Cientistas acreditam estar próximos de detectar a origem do mal raro e mortal que, há pelo menos cinco décadas, atormenta uma família do interior goiano. Os pesquisadores se empenham para concluir o mapeamento genético dos 21 portadores de xeroderma pigmentoso nascidos ou moradores de Araras, distrito de Faina (GO), a quase 500km de Brasília. Em breve, eles iniciarão a investigação de amostras de sangue dos pacientes. A equipe pretende identificar casos suspeitos para realizar um trabalho preventivo e evitar a disseminação da enfermidade na comunidade, além de reduzir os efeitos nos doentes que, por ventura, venham a se infectar. A moléstia, transmitida de pai para filho, deixa a pessoa hipersensível à luz, causa câncer, mutila e mata.

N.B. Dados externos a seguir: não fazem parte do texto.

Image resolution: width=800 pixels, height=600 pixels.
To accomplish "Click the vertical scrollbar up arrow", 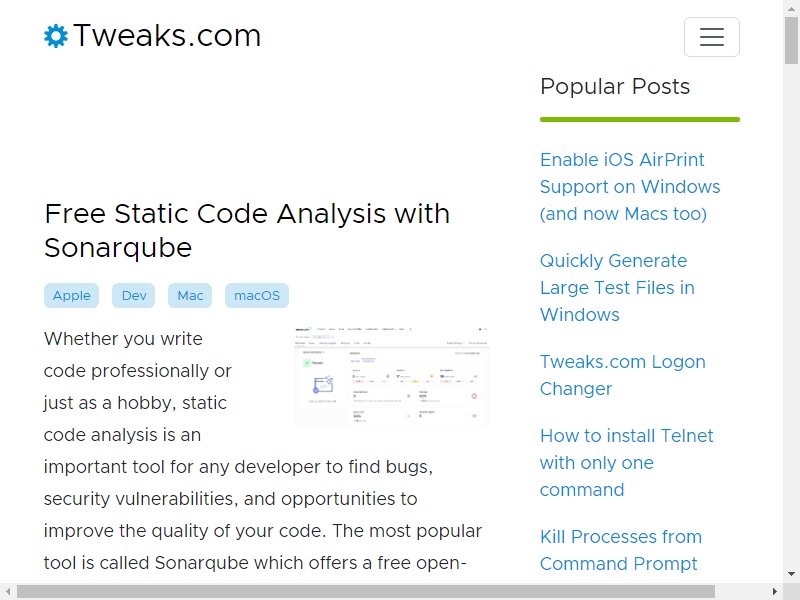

Apesar do sucesso nos estudos, o raro fenômeno genético, mostrado em reportagens publicadas pelo Correio em outubro de 2009, demonstra ser muito mais preocupante. Os cientistas suspeitam que o número de portadores de xeroderma em Araras pode ser três vezes maior. Além dos 21 doentes no povoado do noroeste goiano e de dois parentes deles que vivem nos Estados Unidos, podem haver outros 60 casos. A confirmação depende de exames em análise na Universidade de São Paulo (USP). Nos últimos 50 anos, 20 pessoas com origem no lugarejo morreram em decorrência da doença. Mais de 60 perderam a vida com os mesmos sintomas, mas não tiveram diagnóstico médico. Em nenhuma outra parte do mundo, houve registro de uma incidência tão intensa dessa enfermidade.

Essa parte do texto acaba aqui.